Another recent WAG catalogue reflects upon contemporary as opposed to historic developments. Rankin Inlet Ceramics (Wight 2003) is the only catalogue of the three to reflect upon the current status of art production in a community, with the recent revival of ceramics as an art form in Rankin Inlet, sustained by the private initiatives of Jim Shirley and the Matchbox Gallery. Unusually, the dealer, and former territorial arts and crafts development officer, has been given a voice within the catalogue. His story, “Vision and Dreams in Clay,” evokes the themes encountered in northern arts development: arts revitalization, community based arts, teamwork, privatization following upon public support, and the boom and bust economy. Jim Shirley’s true north narrative is descriptive. It is about the pragmatics of developing a viable shop and educational centre that envisions technical, economic and aesthetic success as outcomes. The ceramics from Rankin Inlet have always been a bit of an anomaly, up against the market’s understanding that soapstone sculpture (even sometime Brazilian stone) was somehow a more authentic and traditional medium than clay. Wight provides the history of the early development of ceramics in Rankin Inlet followed by biographies of the artists involved.
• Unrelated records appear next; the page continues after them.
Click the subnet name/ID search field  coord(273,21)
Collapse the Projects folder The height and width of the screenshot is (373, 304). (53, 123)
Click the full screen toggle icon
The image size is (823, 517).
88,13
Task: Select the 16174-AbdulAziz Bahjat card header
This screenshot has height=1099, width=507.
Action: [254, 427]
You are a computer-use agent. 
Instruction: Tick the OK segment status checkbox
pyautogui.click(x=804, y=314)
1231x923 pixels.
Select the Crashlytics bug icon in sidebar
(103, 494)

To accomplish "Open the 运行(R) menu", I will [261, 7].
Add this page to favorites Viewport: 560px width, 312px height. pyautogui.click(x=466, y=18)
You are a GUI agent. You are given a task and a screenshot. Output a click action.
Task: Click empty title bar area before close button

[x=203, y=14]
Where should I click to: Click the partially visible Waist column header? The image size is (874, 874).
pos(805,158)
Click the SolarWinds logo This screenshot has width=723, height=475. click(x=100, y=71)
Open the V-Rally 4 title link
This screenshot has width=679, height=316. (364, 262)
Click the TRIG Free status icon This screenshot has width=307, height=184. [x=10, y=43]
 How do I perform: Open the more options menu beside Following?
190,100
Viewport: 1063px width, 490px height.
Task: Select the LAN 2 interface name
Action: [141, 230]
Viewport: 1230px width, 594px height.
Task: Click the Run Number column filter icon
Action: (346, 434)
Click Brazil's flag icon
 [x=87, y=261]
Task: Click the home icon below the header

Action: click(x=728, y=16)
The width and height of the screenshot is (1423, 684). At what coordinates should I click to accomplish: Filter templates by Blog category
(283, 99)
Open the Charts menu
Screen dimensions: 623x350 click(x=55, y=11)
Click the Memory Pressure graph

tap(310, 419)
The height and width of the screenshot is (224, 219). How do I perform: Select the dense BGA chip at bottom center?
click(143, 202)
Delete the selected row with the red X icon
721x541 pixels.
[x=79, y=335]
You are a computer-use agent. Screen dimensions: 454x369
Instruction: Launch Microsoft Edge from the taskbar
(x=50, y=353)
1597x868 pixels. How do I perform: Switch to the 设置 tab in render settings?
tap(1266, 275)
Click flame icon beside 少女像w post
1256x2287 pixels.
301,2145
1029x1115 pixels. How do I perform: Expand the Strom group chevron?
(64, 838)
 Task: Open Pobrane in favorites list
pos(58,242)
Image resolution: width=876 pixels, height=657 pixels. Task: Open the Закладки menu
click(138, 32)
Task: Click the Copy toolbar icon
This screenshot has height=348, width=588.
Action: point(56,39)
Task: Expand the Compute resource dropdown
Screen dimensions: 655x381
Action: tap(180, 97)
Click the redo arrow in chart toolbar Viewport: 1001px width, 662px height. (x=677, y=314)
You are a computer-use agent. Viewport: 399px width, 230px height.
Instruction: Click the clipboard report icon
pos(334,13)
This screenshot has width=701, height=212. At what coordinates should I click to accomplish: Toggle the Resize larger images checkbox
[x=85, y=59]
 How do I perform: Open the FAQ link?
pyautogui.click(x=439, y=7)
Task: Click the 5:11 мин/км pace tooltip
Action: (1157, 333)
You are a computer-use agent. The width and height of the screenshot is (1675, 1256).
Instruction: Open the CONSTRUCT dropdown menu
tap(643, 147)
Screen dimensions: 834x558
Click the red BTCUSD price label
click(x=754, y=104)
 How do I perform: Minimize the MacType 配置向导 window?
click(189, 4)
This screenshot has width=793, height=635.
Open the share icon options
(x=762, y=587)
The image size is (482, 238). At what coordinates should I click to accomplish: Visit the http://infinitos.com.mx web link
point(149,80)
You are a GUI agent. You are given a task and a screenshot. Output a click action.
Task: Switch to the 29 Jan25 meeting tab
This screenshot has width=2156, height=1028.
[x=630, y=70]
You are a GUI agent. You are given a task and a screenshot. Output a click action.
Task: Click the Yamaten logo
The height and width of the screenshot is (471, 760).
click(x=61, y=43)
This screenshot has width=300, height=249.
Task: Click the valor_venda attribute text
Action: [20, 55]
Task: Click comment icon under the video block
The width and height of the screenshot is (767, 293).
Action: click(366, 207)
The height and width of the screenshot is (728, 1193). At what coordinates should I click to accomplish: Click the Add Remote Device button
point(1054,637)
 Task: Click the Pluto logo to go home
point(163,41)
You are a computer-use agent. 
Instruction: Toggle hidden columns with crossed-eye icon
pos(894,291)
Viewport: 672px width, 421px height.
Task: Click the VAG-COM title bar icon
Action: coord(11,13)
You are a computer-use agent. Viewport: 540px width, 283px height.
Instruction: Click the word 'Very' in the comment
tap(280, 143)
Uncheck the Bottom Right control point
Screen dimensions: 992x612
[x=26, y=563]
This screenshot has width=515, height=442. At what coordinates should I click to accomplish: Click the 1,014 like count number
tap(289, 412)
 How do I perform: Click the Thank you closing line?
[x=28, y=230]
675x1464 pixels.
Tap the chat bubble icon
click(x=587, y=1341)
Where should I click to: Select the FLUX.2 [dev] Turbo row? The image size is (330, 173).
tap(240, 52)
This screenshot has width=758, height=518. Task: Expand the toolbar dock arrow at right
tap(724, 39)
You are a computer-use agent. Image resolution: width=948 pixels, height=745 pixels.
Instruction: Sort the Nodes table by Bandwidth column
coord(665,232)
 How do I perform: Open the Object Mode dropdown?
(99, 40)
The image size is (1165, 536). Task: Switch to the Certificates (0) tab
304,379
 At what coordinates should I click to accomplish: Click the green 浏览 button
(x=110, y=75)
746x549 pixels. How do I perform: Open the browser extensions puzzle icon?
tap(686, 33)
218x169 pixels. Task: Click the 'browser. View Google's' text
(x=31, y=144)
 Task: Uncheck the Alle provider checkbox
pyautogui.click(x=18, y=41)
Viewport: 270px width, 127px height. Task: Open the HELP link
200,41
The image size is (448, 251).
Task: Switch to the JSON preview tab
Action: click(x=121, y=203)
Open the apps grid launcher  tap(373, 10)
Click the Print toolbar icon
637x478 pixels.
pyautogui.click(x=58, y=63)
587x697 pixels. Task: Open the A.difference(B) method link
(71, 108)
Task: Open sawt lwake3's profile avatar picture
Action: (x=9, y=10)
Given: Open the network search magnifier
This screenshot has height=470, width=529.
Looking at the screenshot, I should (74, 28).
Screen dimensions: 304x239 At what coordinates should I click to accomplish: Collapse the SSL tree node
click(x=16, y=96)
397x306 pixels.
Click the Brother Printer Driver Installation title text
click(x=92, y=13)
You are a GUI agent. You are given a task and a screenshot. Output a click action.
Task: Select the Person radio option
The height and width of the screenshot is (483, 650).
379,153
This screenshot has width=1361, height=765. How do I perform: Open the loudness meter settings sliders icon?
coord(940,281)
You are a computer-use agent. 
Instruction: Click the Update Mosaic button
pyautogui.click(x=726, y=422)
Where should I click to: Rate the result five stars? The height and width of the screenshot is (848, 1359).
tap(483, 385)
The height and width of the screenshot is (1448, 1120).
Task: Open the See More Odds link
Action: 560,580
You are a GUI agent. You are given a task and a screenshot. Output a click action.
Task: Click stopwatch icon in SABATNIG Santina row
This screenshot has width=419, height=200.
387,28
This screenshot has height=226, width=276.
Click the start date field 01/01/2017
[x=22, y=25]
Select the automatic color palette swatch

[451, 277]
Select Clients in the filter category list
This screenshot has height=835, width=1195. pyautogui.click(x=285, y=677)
Although some artists working in ceramics in Rankin Inlet may not be familiar to the southern public, and given that group shows do present challenges for equal representation in the catalogue, I am not terribly fond of the emphasis here on the short biographical profile. Each of the seven artists is treated to a page or two of text, a photographic portrait, and an illustration of their works. The pages enumerate the features of one or two objects through excellent close-up photography, but having a series of discrete descriptions in a one-plus-one kind of narrative is reminiscent of the department store’s invention. Short profiles can feel very superficial, particularly when the artist is something of a novice. Many catalogues on Inuit Art feel include photographs of the artists and emphasize biographic portraits. By contrast, in catalogues where the art is highly theorized, there are pains to distinguish the real from the representation, and the artist’s life from a discussion of the work, without insisting on an image of the artist to then serve as the origin and explanation of all meaning. Yet, the otherness signified by the photographic portraiture illustrates the fantastic role that Inuit artists play as racialized, and different. Perhaps the emphasis on biographical data and portraiture has prevented a fuller integration of Inuit Art into the contemporary art mainstream.

Exhibition catalogues have a shadowy mimetic identity, with their opportunity to comment and develop on themes not present in the curatorial development or recapitulate the exhibition in its entirety by reproducing all the art objects. It may enhance the exhibition experience by providing for the reader the appropriate details and notations as to significance. The writing can be interpretive, historical, art critical, promotional and sometimes all these things at once. The catalogue is overdetermined not only by echoes of an event’s long past, multiple motivations, and institutional traditions, but in the case of Inuit Art, by the weight and particularities of the post-war construction of “Inuit Art” as a subset of contemporary Canadian art constructed through various narrative emphases, excesses and omissions.